Sum Absolute Difference (SAD) Textures or Shared?

I have written a Sum of Absolute Differences Kernel and am using textures. The Search areas are generally ~ 100x100 and the masks are ~50x50. So in each thread there are 50x50 calculations. Can I use shared memory for this as well as textures? would this speed it up at all or is texture memory fairly fast for this? Can I load the 2 50x50 arrays into shared in a loop, synchronise threads, then do another loop finding the difference? Would this be faster or slower than the code below? Any help would be much appreciated.

global void SAD(float* output, int W,int H, int SS_x,int SS_y, int MS_x, int MS_y, int S_x, int S_y, int M_x, int M_y)
unsigned int x = blockIdx.x * blockDim.x + threadIdx.x;
unsigned int y = blockIdx.y * blockDim.y + threadIdx.y;

if (x<(SS_x-MS_x) & y<(SS_y-MS_y))

int x_image_base = x + S_x; 
int y_image_base = y + S_y; 
int i,j, x_image, y_image, x_mask, y_mask;
float Total = 0;

float Diff;

for (i = 0; i < MS_x ; i++)
	for (j = 0; j < MS_y ; j++)
	x_image = x_image_base + i;
	y_image = y_image_base + j;
	x_mask =  i;
	y_mask =  j;

	Diff = abs( tex2D(texImage, x_image,y_image) - tex2D(texRef, x_mask,y_mask)) ;
	Total = Total + Diff;
output[(SS_x-MS_x)*y + x] = Total;



Two 50x50 single precision arrays occupy 20000 bytes. Each SM only has 16kb of shared memory, so on that point alone, shared memory is not going to work for you.

Ok. Thanks for your help.

Would there be any milage in loading the mask into shared memory and just texture fetching the search section. That way it would only use half the shared mem, or is the current implementation about as good as its going to get?

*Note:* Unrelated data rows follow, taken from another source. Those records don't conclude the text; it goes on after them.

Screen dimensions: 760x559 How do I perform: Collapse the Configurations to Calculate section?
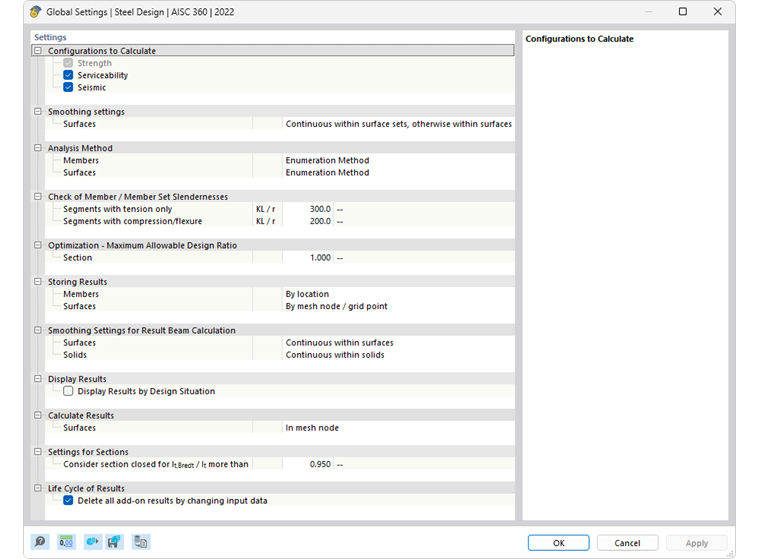38,51
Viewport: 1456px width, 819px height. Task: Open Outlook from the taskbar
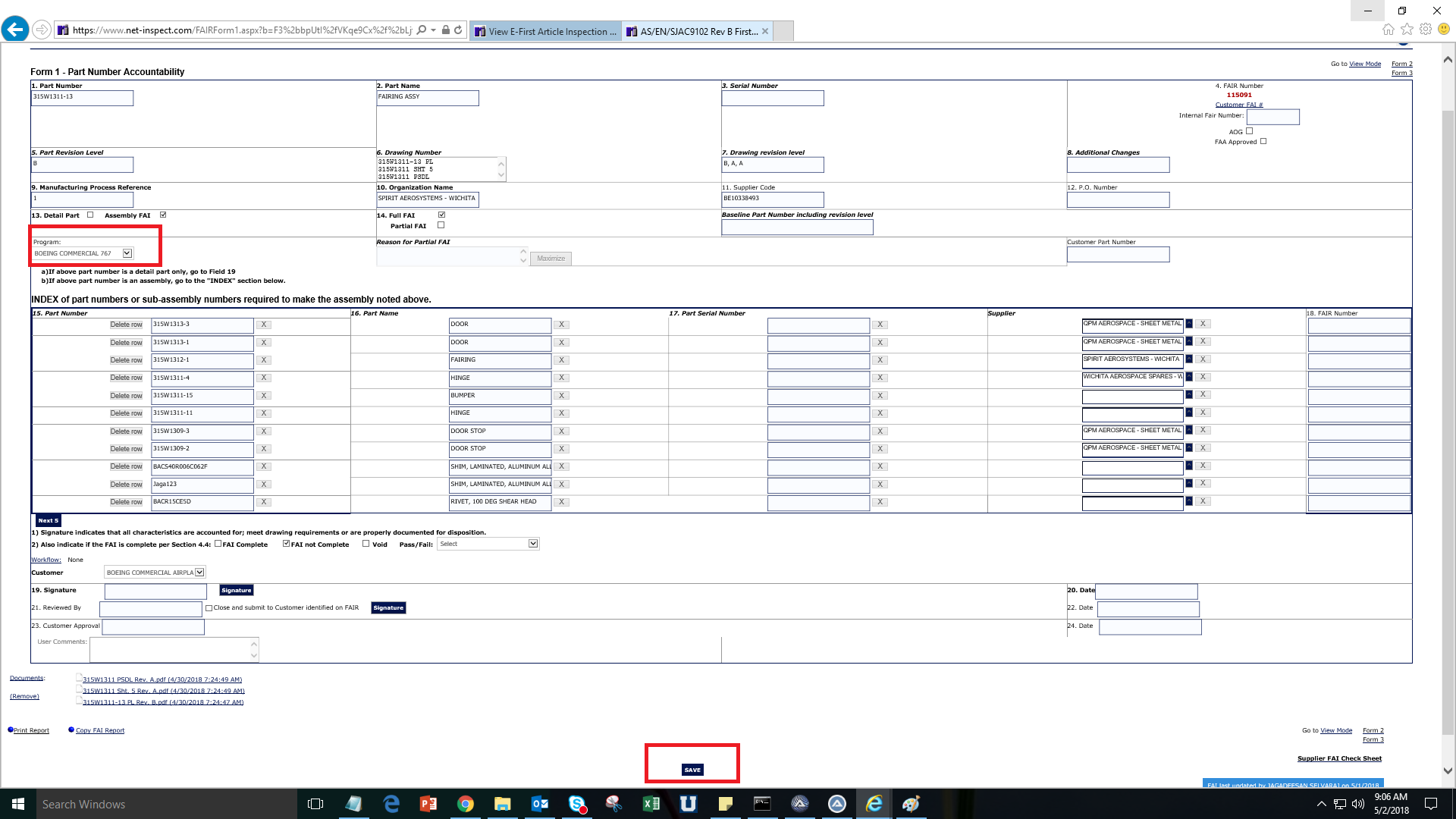point(539,804)
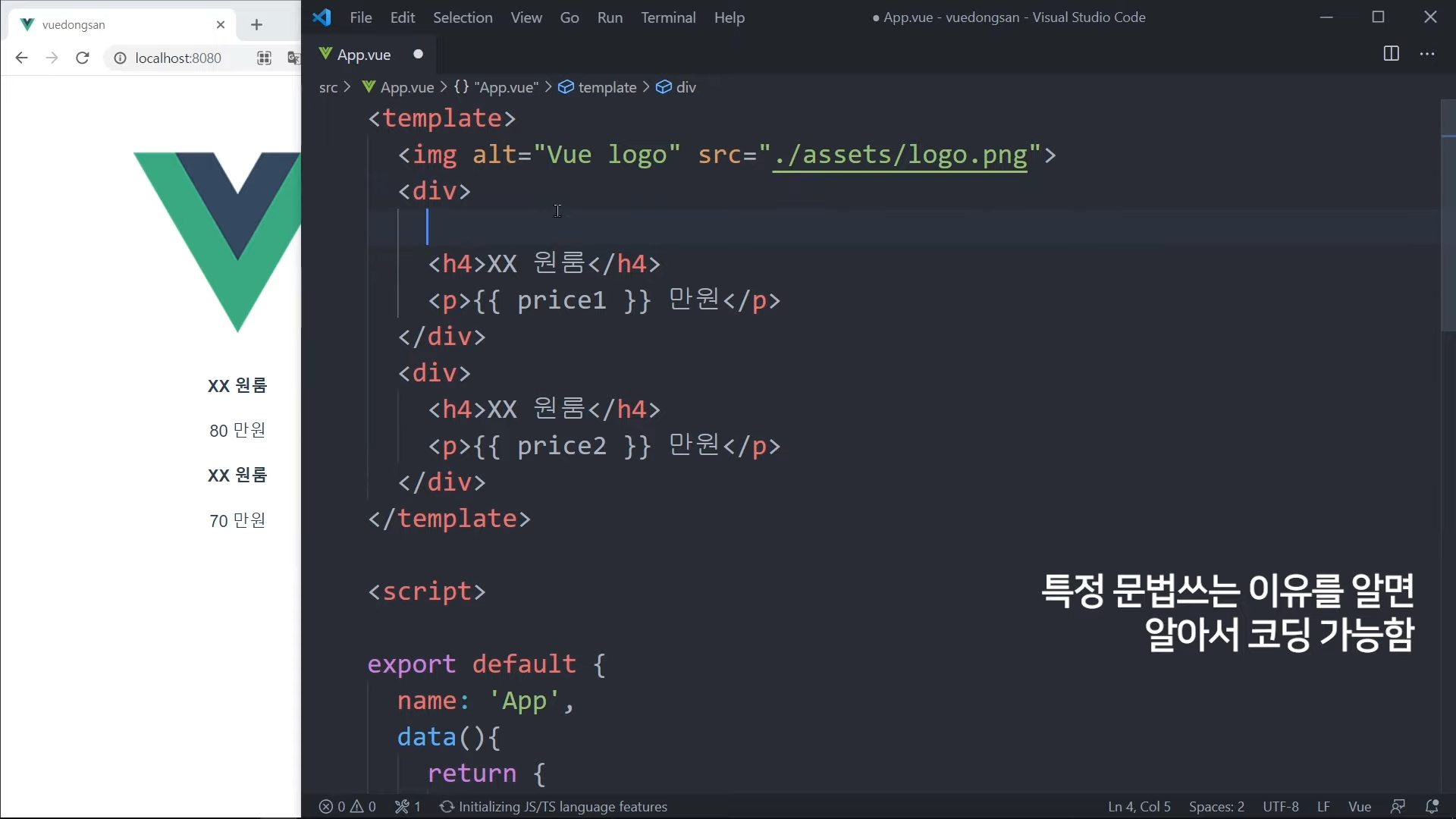
Task: Click the site info icon beside localhost:8080
Action: (x=120, y=58)

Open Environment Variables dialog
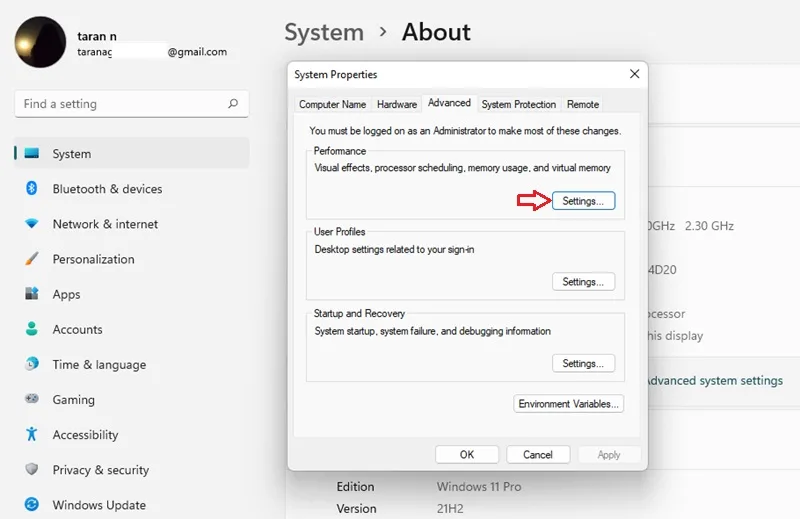(568, 404)
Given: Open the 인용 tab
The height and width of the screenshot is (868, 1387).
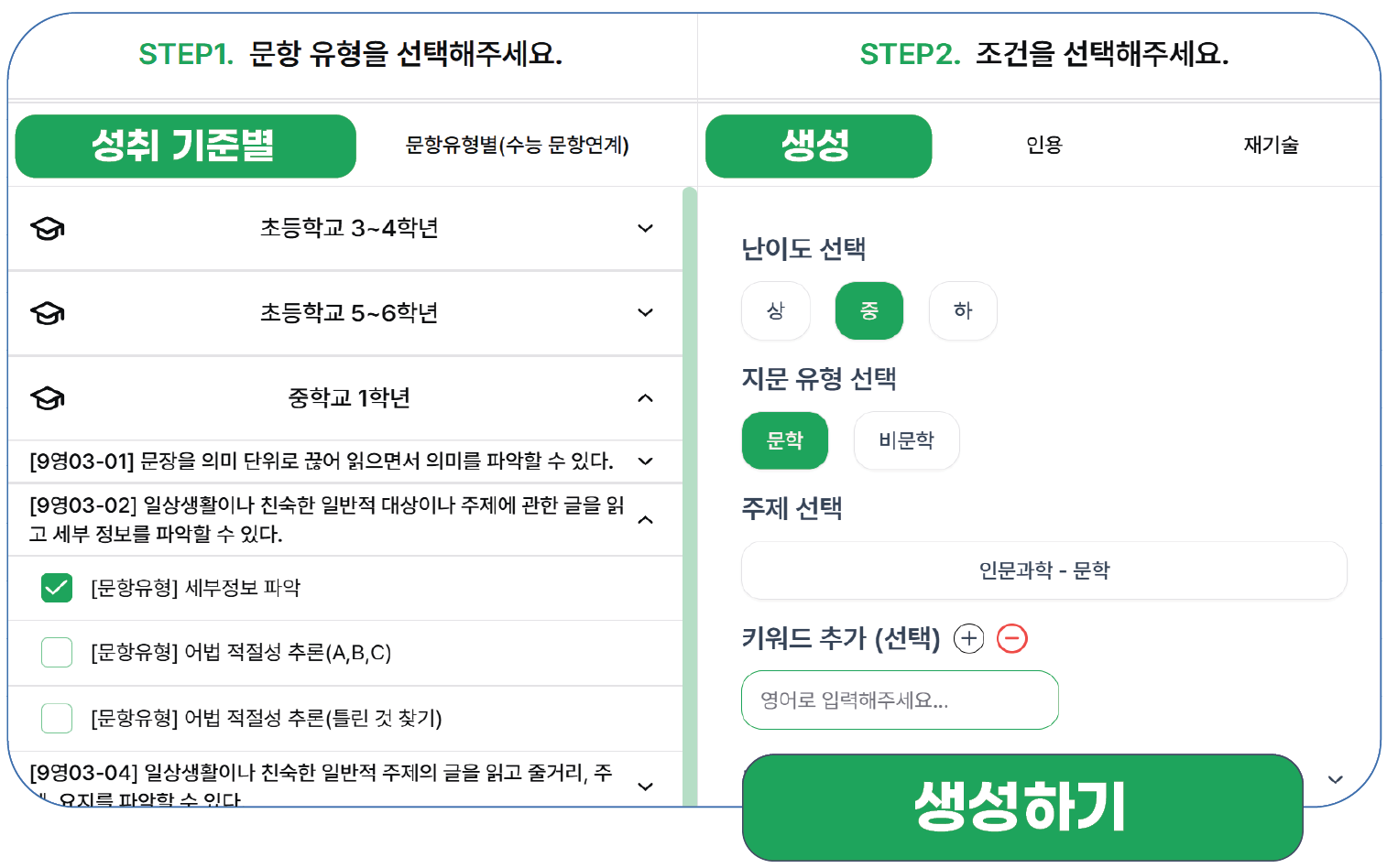Looking at the screenshot, I should pyautogui.click(x=1044, y=146).
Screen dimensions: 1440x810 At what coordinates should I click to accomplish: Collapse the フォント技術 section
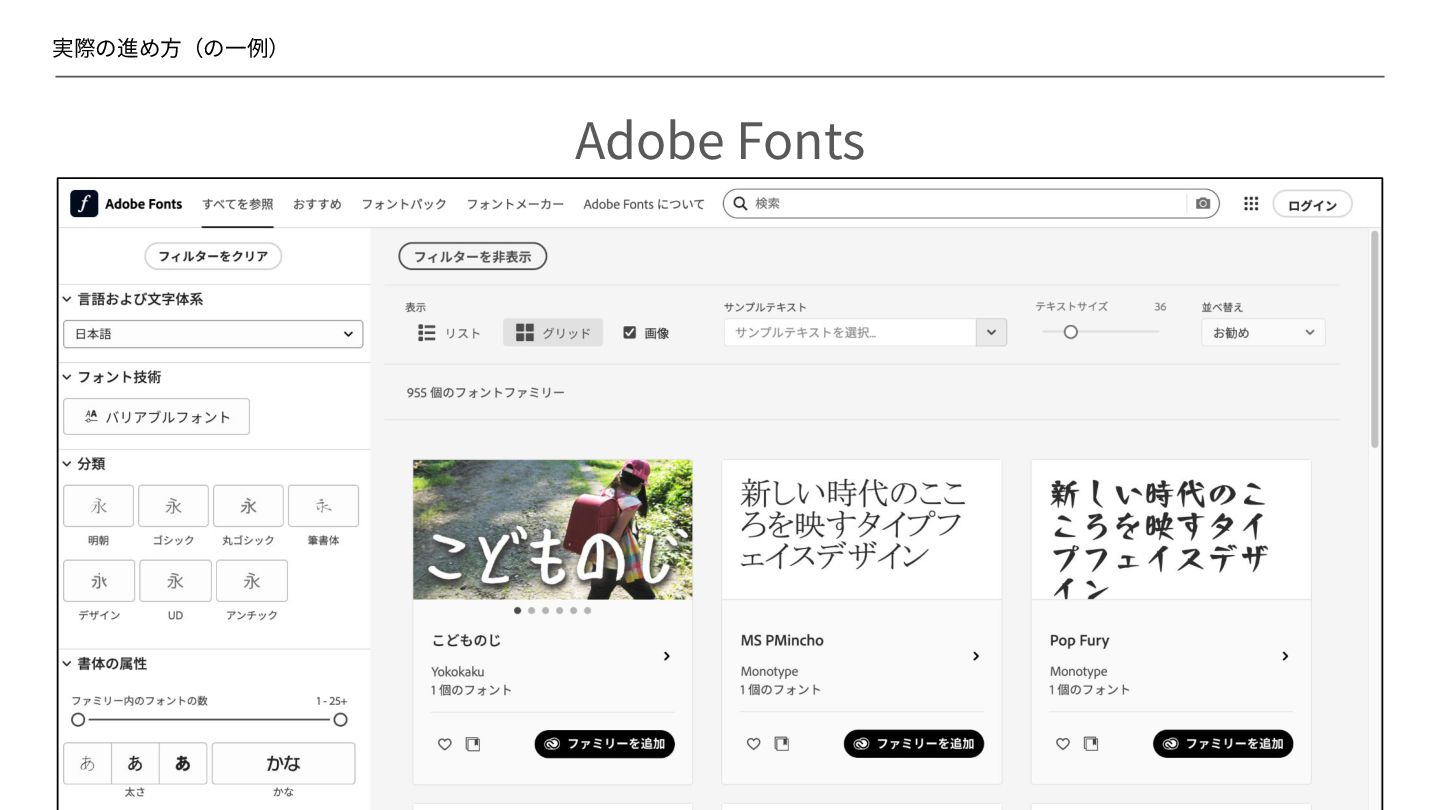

It might be faster. Reading from shared memory is as fast or faster than texture reads, and it might have some benefits for the performance of your other texture read (I don’t know what the texture cache implications of reading from two textures in a tight loop like that are). The downside will be occupancy. A 10kb mask size limits you to one block per SM. That might be problematic for performance.

Having said that, however, and given that the operation is only a summation over a tile of values, I would be pretty confident that there are considerably more efficient ways of achieving the same result than double nested loops with one tile per thread.